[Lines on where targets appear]

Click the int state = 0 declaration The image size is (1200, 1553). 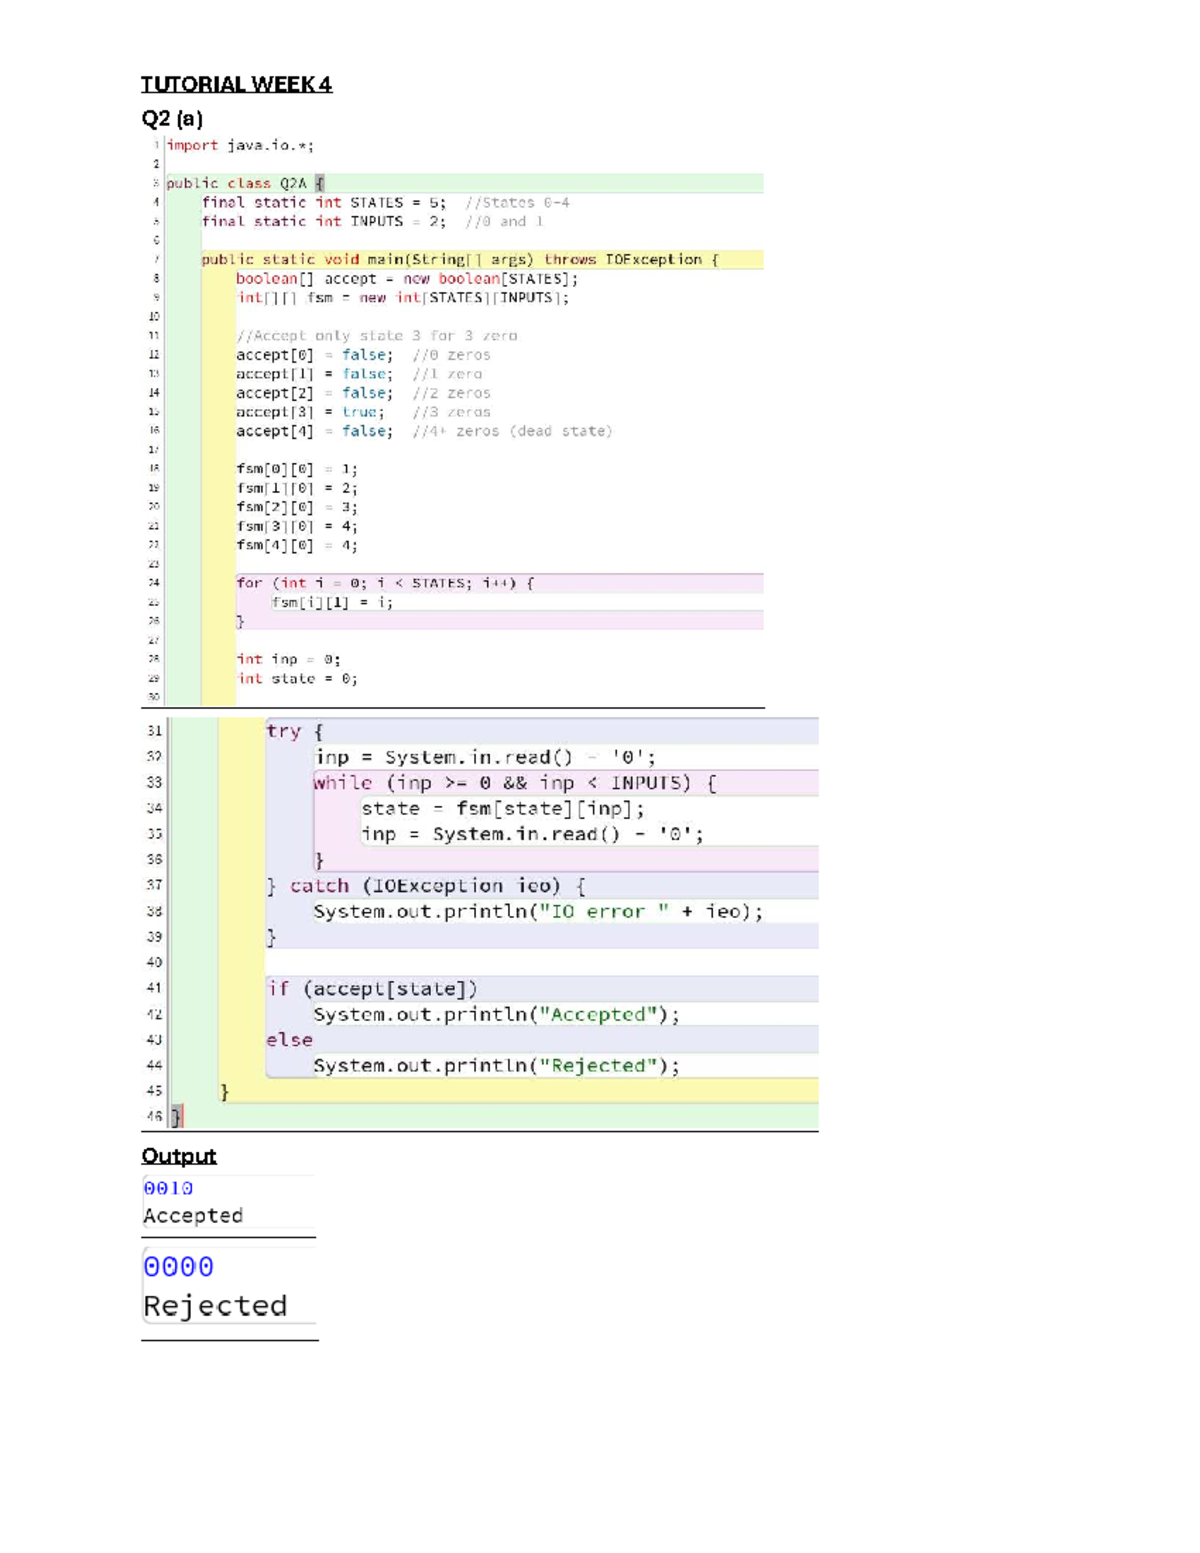tap(297, 678)
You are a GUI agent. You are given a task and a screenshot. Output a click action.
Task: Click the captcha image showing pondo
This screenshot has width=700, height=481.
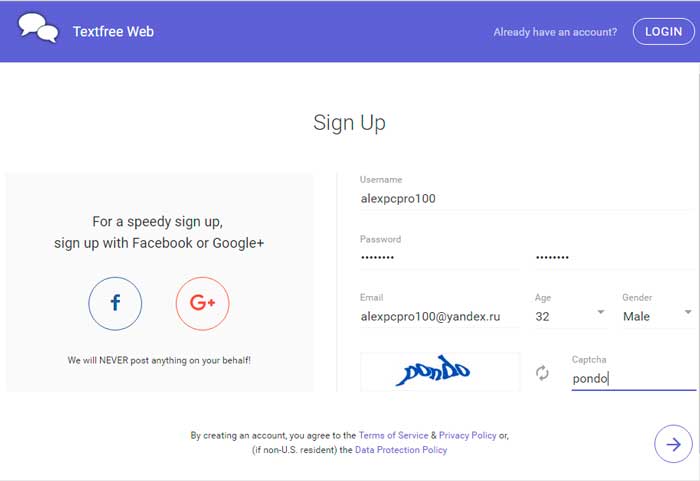[440, 372]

Exercise:
Reproduce verbatim everything from the line containing "You are a GUI" down to the last of the lines above, leaving out the pictures.

Task output:
You are a GUI agent. You are given a task and a screenshot. Output a click action.
Task: Click the captcha image showing pondo
This screenshot has width=700, height=481.
[440, 372]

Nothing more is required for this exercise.